It is a festival which celebrates the harvest of crops, the cattle that help in farming and of course, the farmers who work tirelessly to give us our daily bread. Pongal, particularly in South India is celebrated with much pomp and joy. A tradition followed for centuries sees farmers walking through town with the first harvest to the temple, to show their gratitude to the Lord for having been kind to them.No celebration in India is complete without food. The ubiquitous Chakkara Pongal (rice cooked with jaggery/sugar , lentils, ghee and dry fruits) is the star of the show and is made on the day of Pongal. A South Indian meal is incomplete without sambhar, rasam, kaikari (vegetables or poriyal) and yoghurt and the Pongal feast invariably incorporates these elements as well. Here are some off-beat recipes we worked on to usher in the Pongal celebrations this year.

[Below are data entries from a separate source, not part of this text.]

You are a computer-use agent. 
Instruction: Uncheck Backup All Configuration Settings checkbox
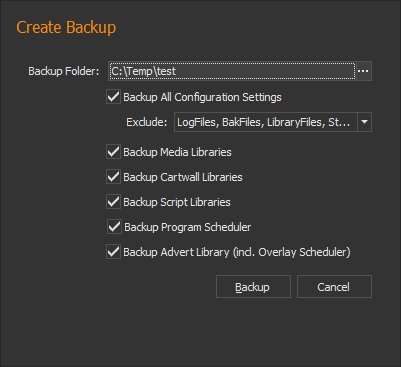click(113, 97)
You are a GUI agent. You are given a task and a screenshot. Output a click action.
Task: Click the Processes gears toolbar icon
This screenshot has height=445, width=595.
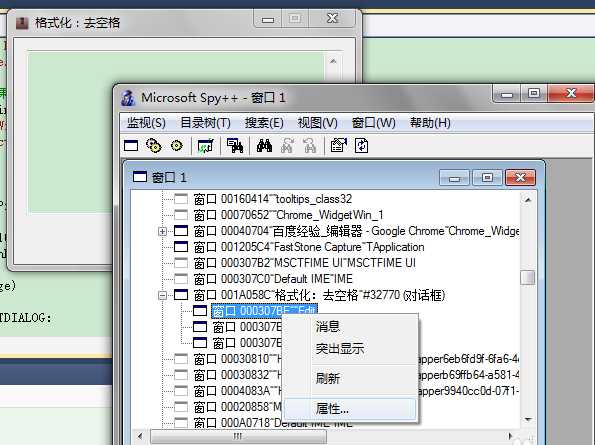point(154,146)
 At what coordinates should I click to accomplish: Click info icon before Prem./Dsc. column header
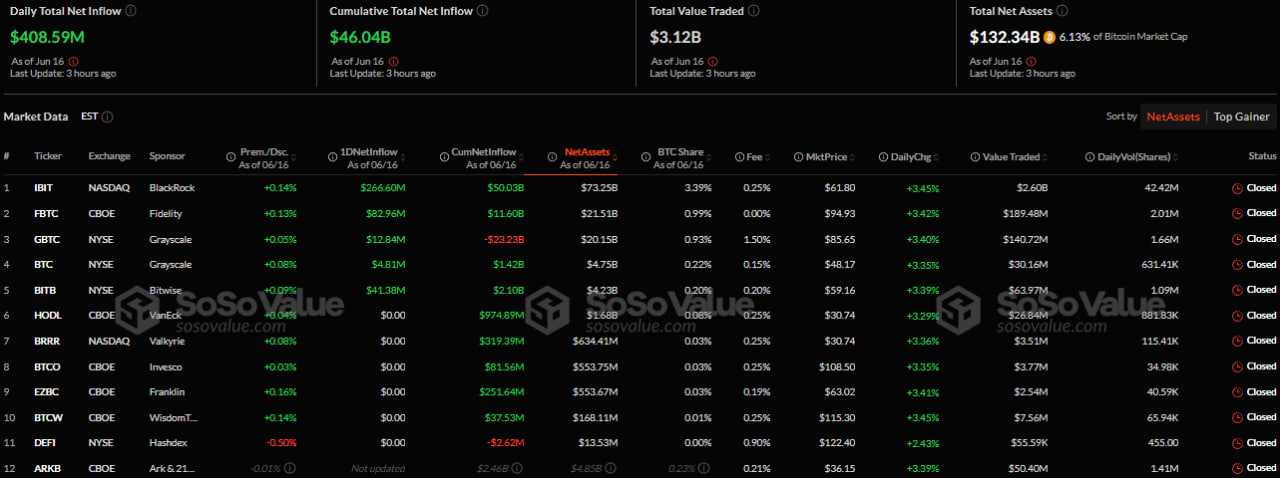(x=230, y=157)

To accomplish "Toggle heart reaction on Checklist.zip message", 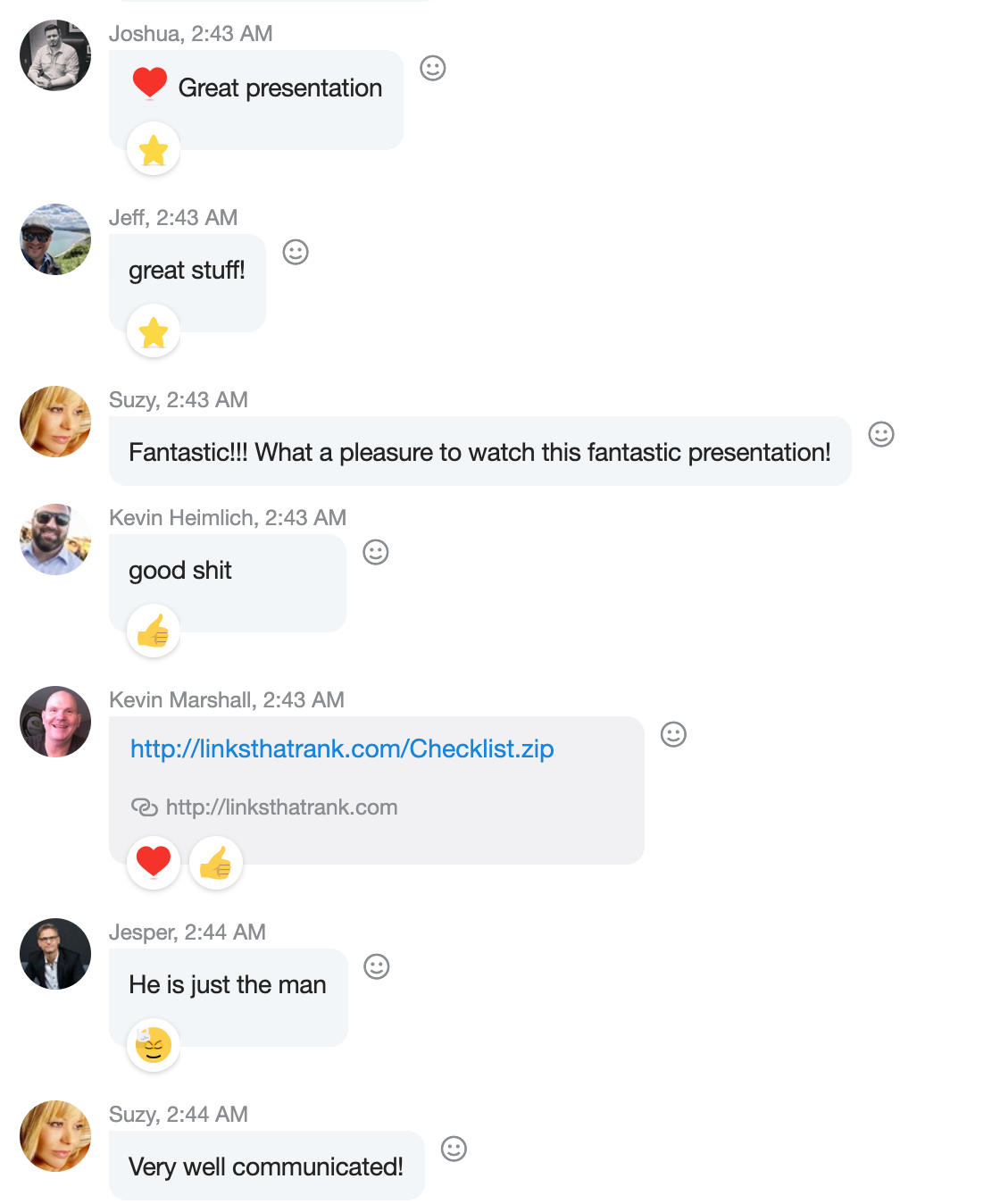I will pos(154,863).
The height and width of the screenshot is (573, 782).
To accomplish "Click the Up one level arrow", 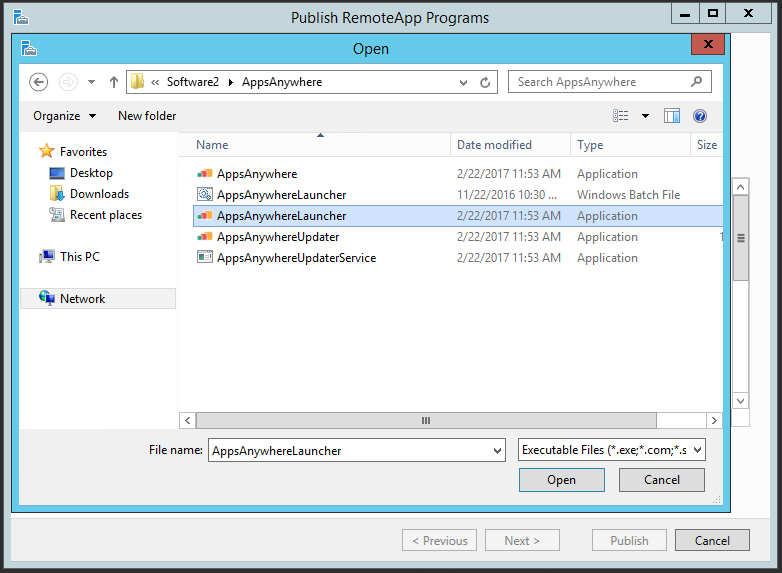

- Kethandapatti Karamani Kuzhambu: Lobia beans cooked in a spicy tangy gravy, eaten with steaming rice topped with ghee/clarified butter.
- Watermelon Rasam: A fabulous twist to the humble rasam taught to us by the Legendary Mountbatten Mani Iyer.
- Urulai Madras Kaara Kari: A spicy version of potatoes tossed in a secret spice mix, normally what one eats at a south indian wedding.
- Vegetable Payasam: Carrots, beans, potatoes and cauliflower cooked in almond puree and milk and slow cooked with saffron.